Trecho fornecido:
--- --- ---
O Senador Anastasia, assim, nos cita para tirar uma conclusão com a qual não concordamos, pois o fato de o elenco do art. 85 ser exemplificativo não significa que esteja afastada a exigência de previsão legal taxativa dos crimes de responsabilidade, conforme o parágrafo do mesmo artigo.
Como na Carta aberta a Anastasia que foi encaminhada por professores, estudantes e servidores da Faculdade de Direito da UFMG:
2) A CR/88 dispõe em seu art. 85, parágrafo único, que uma lei especial definirá os crimes de responsabilidade e estabelecerá as normas de processo e julgamento do impeachment. Esta lei, como já afirmado pelo STF no julgamento do caso Collor em sucessivos mandados de segurança (MS 21.564, MS 21.623 e MS 21.68) e agora na ADPF 378 é a Lei 1079/50. Entendemos que em consonância com o devido processo constitucional as hipóteses de crime elencadas pela lei do impeachment devem ser atendidas taxativamente, não cabendo, portanto, interpretações extensivas ou analógicas em respeito às garantias do próprio sistema presidencialista, e do ordenamento jurídico como um todo, em que restrições de direitos devem ser interpretadas de forma taxativa.”[3]
Para a Constituição da República, justamente porque o rol é exemplificativo que a lei especial regulamentará tipificando os crimes, por uma questão de segurança jurídica! Ou seja, cabe à lei especial definir por completo. Como diria Gomes Canotilho, estamos diante de uma vinculação expressa do legislador à Constituição. Sabemos, pois, quais são os crimes de responsabilidade e qual o procedimento de impeachment porque a Constituição estabeleceu os parâmetros no art. 85, incisos e parágrafo, e no art. 86 (também art. 51, I, e art. 52, I), e a Lei 1.079/50 os regulamentou, prevendo, taxativamente e definindo de forma completa, os tipos penais.
--- --- ---
Material fornecido:
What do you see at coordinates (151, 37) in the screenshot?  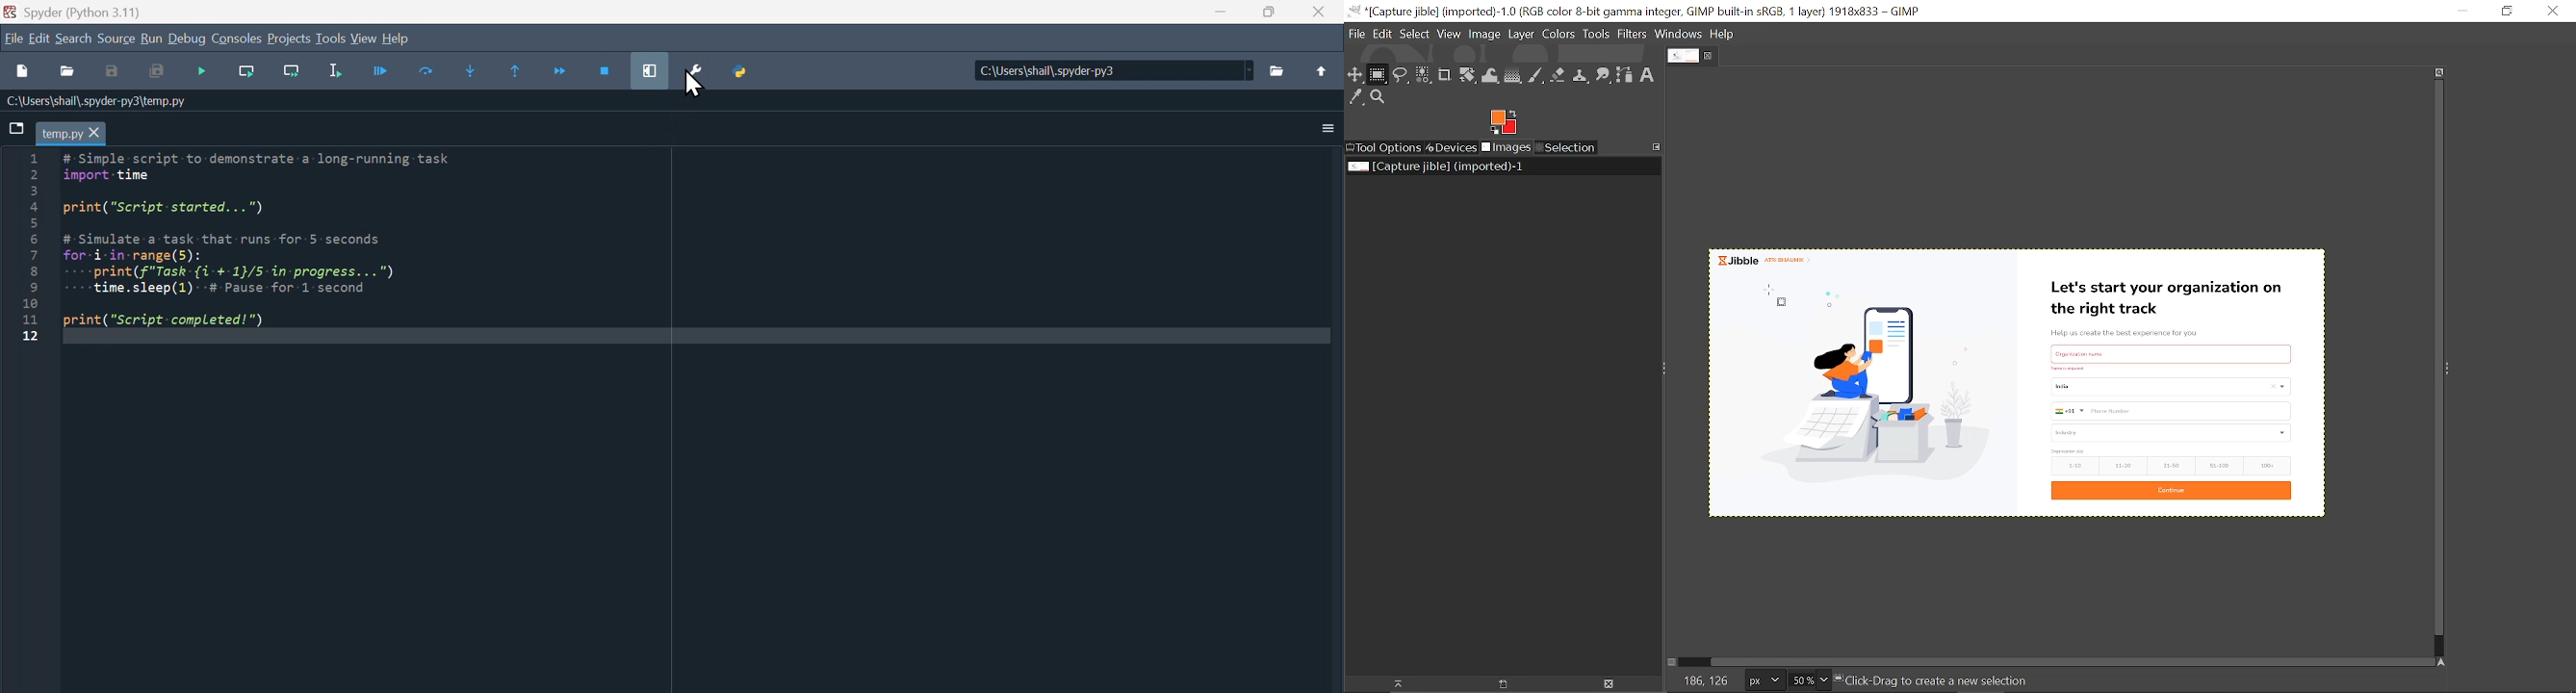 I see `run` at bounding box center [151, 37].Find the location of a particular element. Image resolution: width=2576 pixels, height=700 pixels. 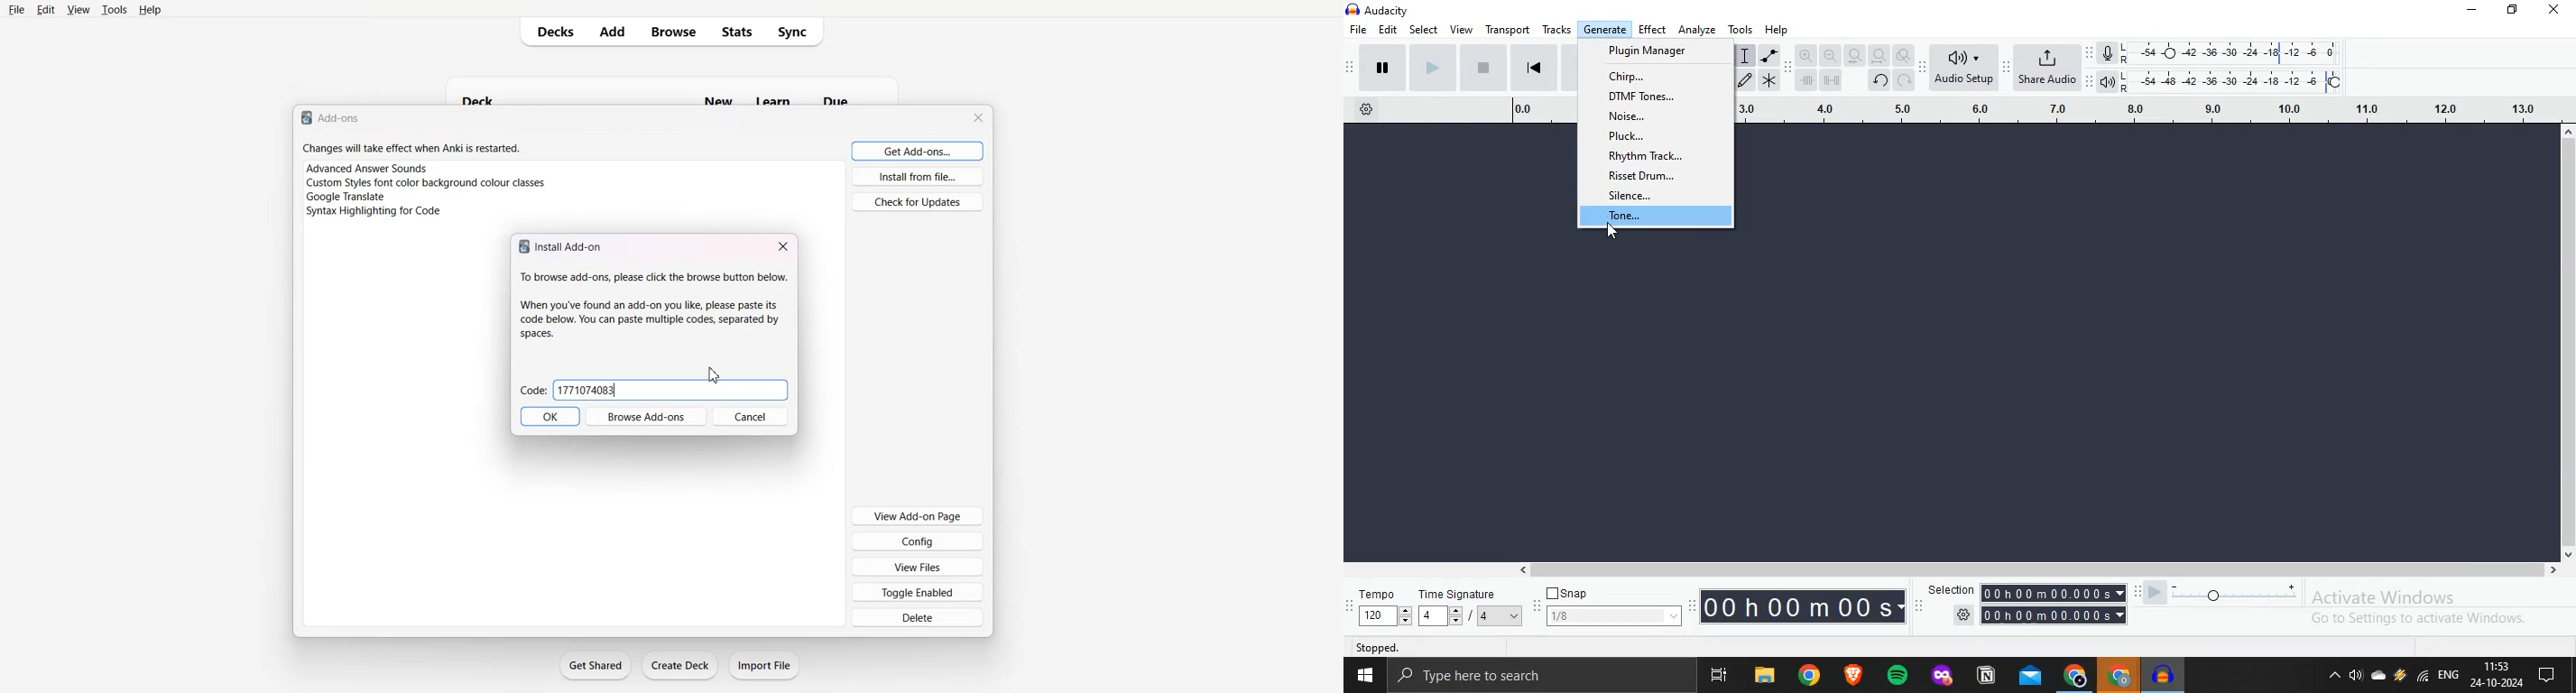

Import File is located at coordinates (766, 665).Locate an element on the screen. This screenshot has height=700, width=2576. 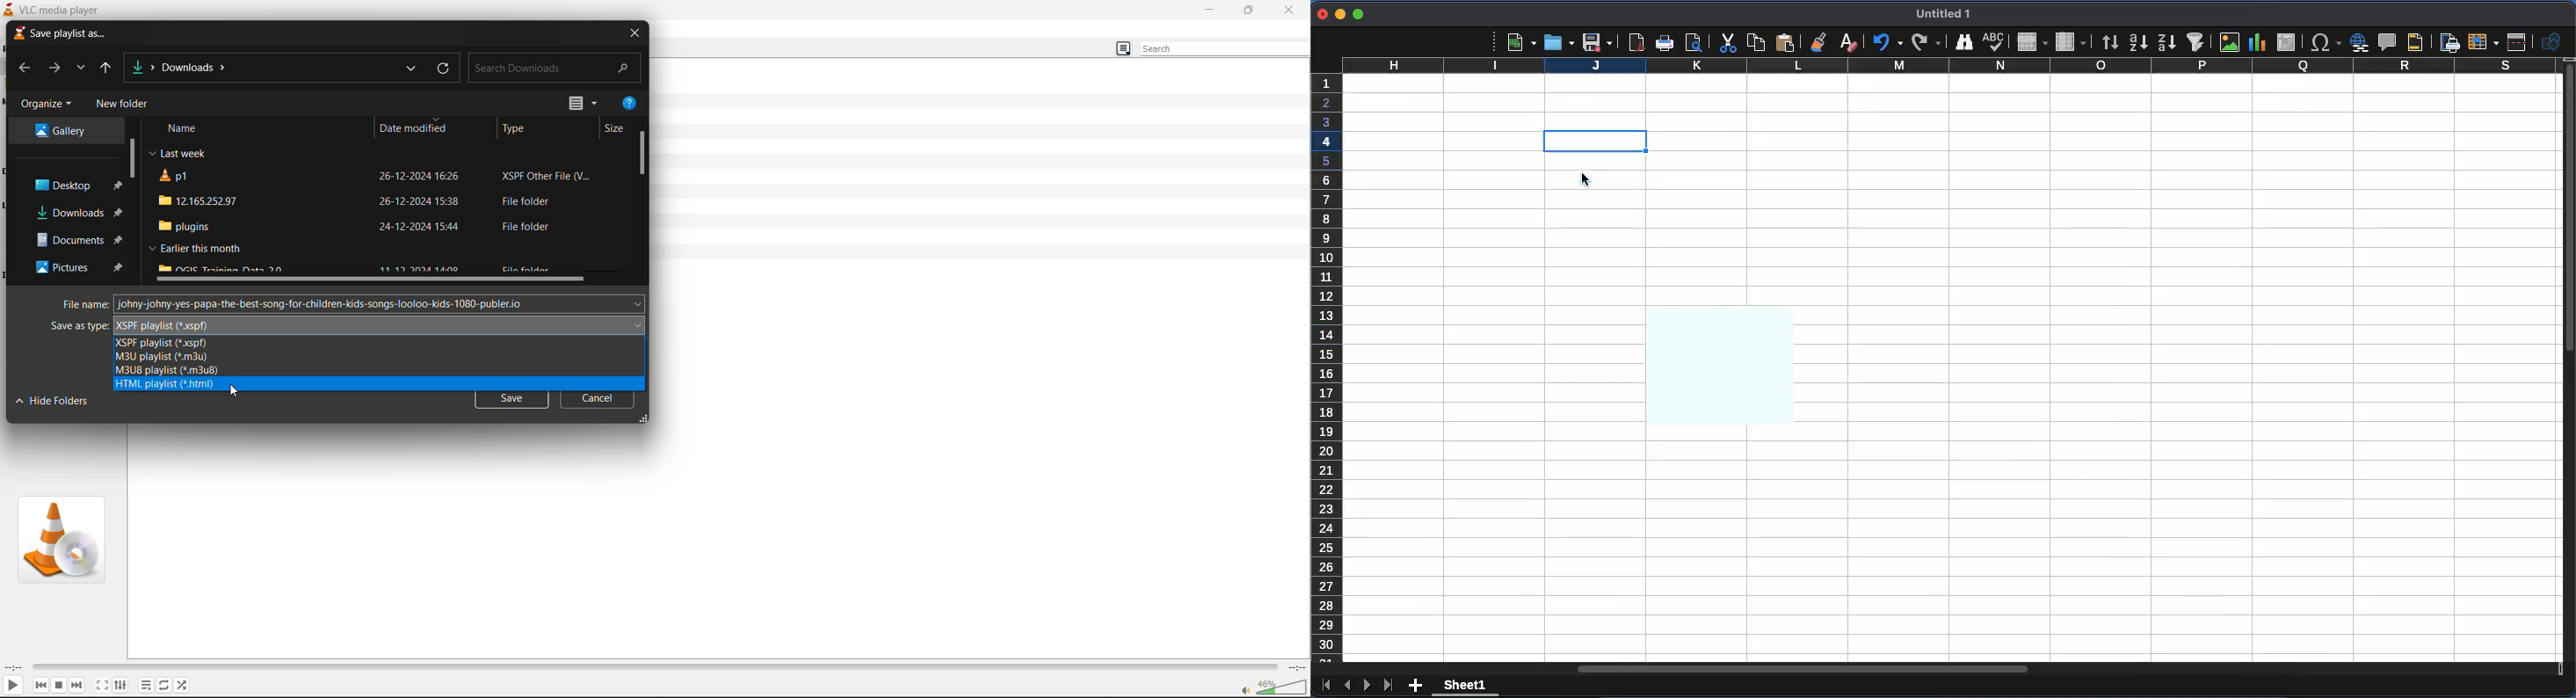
--- --- ---
Instruções de trabalho:
- A) Diga se cada afirmação abaixo está de acordo com o trecho sobre crimes de responsabilidade, respondendo sim ou não e citando literalmente as palavras do trecho que decidem a questão: (i) a Carta aberta a Anastasia foi encaminhada por professores, estudantes e servidores da Faculdade de Direito da UFMG; (ii) o trecho admite interpretações extensivas das hipóteses de crime previstas na lei do impeachment; (iii) o trecho atribui a Gomes Canotilho a ideia de uma vinculação expressa do legislador à Constituição.
- B) Extraia do trecho sobre crimes de responsabilidade a passagem que vai de "O Senador Anastasia, assim, nos" até "do mesmo artigo.".
Não é preciso consultar o material para resolver o exercício.

Soluções dos exercícios:
- A)
(i) Sim: "foi encaminhada por professores, estudantes e servidores da Faculdade de Direito da UFMG".
(ii) Não: "não cabendo, portanto, interpretações extensivas ou analógicas".
(iii) Sim: "Como diria Gomes Canotilho, estamos diante de uma vinculação expressa do legislador à Constituição".

- B)
O Senador Anastasia, assim, nos cita para tirar uma conclusão com a qual não concordamos, pois o fato de o elenco do art. 85 ser exemplificativo não significa que esteja afastada a exigência de previsão legal taxativa dos crimes de responsabilidade, conforme o parágrafo do mesmo artigo.